[Stored data]
__________________________________________________

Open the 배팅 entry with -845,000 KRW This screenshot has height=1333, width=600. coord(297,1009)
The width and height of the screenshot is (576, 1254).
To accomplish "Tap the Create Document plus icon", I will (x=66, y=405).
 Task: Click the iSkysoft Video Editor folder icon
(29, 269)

__________________________________________________

EXERCISE DIRECTIONS => Write out every record exactly as it appears above.

REPLY TO THE TASK =>
Open the 배팅 entry with -845,000 KRW This screenshot has height=1333, width=600. coord(297,1009)
The width and height of the screenshot is (576, 1254).
To accomplish "Tap the Create Document plus icon", I will (x=66, y=405).
 Task: Click the iSkysoft Video Editor folder icon
(29, 269)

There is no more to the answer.